> mlflow
Track ML experiments, manage model registry with versioning, deploy models to production, and reproduce experiments with MLflow - framework-agnostic ML lifecycle platform
curl "https://skillshub.wtf/Orchestra-Research/AI-Research-SKILLs/mlflow?format=md"MLflow: ML Lifecycle Management Platform
When to Use This Skill
Use MLflow when you need to:
- Track ML experiments with parameters, metrics, and artifacts
- Manage model registry with versioning and stage transitions
- Deploy models to various platforms (local, cloud, serving)
- Reproduce experiments with project configurations
- Compare model versions and performance metrics
- Collaborate on ML projects with team workflows
- Integrate with any ML framework (framework-agnostic)

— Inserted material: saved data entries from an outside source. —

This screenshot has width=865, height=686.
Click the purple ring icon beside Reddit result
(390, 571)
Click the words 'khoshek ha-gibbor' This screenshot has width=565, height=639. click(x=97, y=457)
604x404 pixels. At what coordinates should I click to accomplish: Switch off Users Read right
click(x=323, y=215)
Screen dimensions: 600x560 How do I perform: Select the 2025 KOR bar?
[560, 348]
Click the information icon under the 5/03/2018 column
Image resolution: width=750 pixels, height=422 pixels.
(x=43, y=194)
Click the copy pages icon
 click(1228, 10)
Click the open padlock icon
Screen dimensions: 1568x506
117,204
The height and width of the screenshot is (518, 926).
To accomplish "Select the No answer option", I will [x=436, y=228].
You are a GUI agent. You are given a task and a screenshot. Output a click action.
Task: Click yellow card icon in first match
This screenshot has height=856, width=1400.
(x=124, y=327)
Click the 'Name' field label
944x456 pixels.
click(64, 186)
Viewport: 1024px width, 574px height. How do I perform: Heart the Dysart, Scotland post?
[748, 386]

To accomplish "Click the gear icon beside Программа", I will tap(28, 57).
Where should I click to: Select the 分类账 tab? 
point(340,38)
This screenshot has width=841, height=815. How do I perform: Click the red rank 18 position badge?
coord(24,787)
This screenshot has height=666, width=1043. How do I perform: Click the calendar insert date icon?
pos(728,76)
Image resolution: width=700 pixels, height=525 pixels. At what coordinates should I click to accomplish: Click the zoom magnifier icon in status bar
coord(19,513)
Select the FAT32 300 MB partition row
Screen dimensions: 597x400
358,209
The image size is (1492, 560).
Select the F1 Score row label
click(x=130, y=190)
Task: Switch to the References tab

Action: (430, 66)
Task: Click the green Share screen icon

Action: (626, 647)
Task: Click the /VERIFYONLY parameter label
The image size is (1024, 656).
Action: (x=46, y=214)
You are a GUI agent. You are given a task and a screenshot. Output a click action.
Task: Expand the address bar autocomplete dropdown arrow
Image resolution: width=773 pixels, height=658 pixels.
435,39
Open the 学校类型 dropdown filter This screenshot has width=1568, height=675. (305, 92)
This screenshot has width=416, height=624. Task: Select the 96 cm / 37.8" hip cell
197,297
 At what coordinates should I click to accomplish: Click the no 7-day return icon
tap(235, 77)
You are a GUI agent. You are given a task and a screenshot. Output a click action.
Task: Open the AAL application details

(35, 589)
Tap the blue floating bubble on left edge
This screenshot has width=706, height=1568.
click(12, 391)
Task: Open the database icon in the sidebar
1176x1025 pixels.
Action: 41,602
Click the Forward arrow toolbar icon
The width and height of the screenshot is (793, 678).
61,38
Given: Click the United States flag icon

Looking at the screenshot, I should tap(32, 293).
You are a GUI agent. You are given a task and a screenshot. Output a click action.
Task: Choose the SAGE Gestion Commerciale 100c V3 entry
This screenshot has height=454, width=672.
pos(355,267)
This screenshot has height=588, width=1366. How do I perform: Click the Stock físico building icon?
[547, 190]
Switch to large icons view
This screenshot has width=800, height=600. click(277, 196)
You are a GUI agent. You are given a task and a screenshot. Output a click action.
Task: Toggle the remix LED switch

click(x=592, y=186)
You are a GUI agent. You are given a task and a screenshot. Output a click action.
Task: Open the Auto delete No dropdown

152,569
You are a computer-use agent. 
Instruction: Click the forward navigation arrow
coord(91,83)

Users: 20,000+ organizations | GitHub Stars: 23k+ | License: Apache 2.0
Installation
# Install MLflow
pip install mlflow
# Install with extras
pip install mlflow[extras] # Includes SQLAlchemy, boto3, etc.
# Start MLflow UI
mlflow ui
# Access at http://localhost:5000
Quick Start
Basic Tracking
import mlflow
# Start a run
with mlflow.start_run():
# Log parameters
mlflow.log_param("learning_rate", 0.001)
mlflow.log_param("batch_size", 32)
# Your training code
model = train_model()
# Log metrics
mlflow.log_metric("train_loss", 0.15)
mlflow.log_metric("val_accuracy", 0.92)
# Log model
mlflow.sklearn.log_model(model, "model")
Autologging (Automatic Tracking)
import mlflow
from sklearn.ensemble import RandomForestClassifier
# Enable autologging
mlflow.autolog()
# Train (automatically logged)
model = RandomForestClassifier(n_estimators=100, max_depth=5)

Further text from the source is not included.